Nestled next to the South Side Works multiplex, Claddagh is an Irish-themed pub and restaurant. Besides the expected Guinness, Harp, and Smithwick’s, the draft list rotates a bevy of local, national, and international beers plus wines and spirits. The food is solid, too, with Irish fare such as beef stew, shepherd’s pie, fish ‘n chips; and worldly cuisine such as fish tacos and the chicken & brie wrap. Events have included live music, some of it Irish, some of it pop. 8 to 10 p.m. Wednesday is trivia night through Pittsburgh Bar Trivia with gift cards going to the teams that place. Every month is a different trivia theme. Past themes were Harry Potter, Disney, “Friends,” and “Game of Thrones.” None other than EC contributor Christopher Maggio hosts. Claddagh is perhaps best known as one of the top spots in the city to watch rugby matches. St. Patrick’s Day is no exception. The restaurant will broadcast three Six Nations Championship rugby games live: Italy versus Scotland at 7:30 a.m., England versus Ireland at 9:45 a.m., and Wales versus France at noon. The revelry is sure to continue through the evening. 407 Cinema Dr., South Side. (EC)
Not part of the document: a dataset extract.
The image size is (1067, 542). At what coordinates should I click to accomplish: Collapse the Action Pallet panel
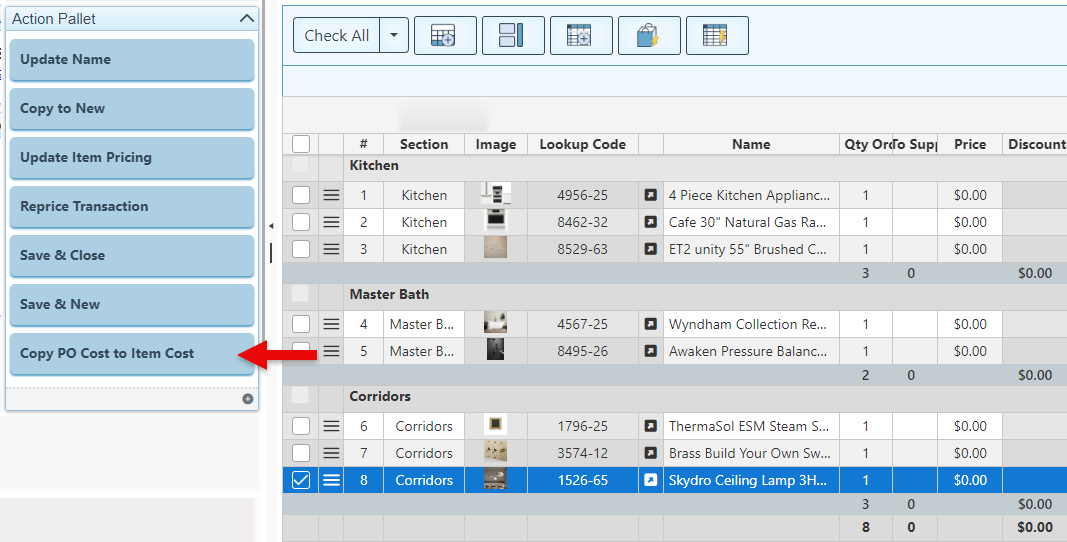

Hard Rock Cafe is putting the rock in shamrock with (what else?) Sham-Rock. The live local music begins at noon in the Sham-Rock Cafe Tent in Bessemer Court with The Wild Geese, who play idyllic, mostly acoustic Irish music. Corned Beef and Curry, who go on at 1:45 p.m., aren’t a food fusion entrée, but the popular Pittsburgh Irish band consisting of John McCann, Brad (“Hamish”) Dindak, and Bob Banerjee. The Adorabulls aren’t an Irish band, but their covers of everything from ’80s music to hip hop, all on instruments such as the ukulele and suitcase percussion, should get attendees groovin’ into the evening. The tent closes at 7 p.m., but the party moves inside with a concert by The Clintones, a ’90s rock covers band, at 9 p.m. 230 W. Station Square Dr., Station Square. (CM)

Other Saturday Events

Grant-Lee Phillips’s first solo release after leaving the group Grant Lee Buffalo, 2009’s Ladies Love Oracle, put him on the radar again and his follow-up album Mobilize made him a successful recording artist. On Mobilize, Phillips played every instrument and used a drum machine for every track except “Hugo’s Theme” and “Sunday Best,” where he enlisted other musicians. He even had a recurring part on The WB network’s TV series “The Gilmore Girls” as the town troubadour. Phillips proudly touts his Native American roots which include Creek, Blackfoot, and Cherokee lineage. Phillips’s 2016 release The Narrows, examines themes of marriage, fatherhood, and moving from L.A. to Tennessee. He just released a new album Widdershins in February. He visits Club Cafe with co-headliner Kristin Hersh, lead singer/founding member of the art punk band Throwing Muses and alt rockers 50FOOTWAVE. 2016’s Wyatt at the Coyote Palace, released as a CD-and-hardcover-book combo, is Hersh’s most recent album. 8 p.m. 56-58 S. 12th St., South Side. (RH)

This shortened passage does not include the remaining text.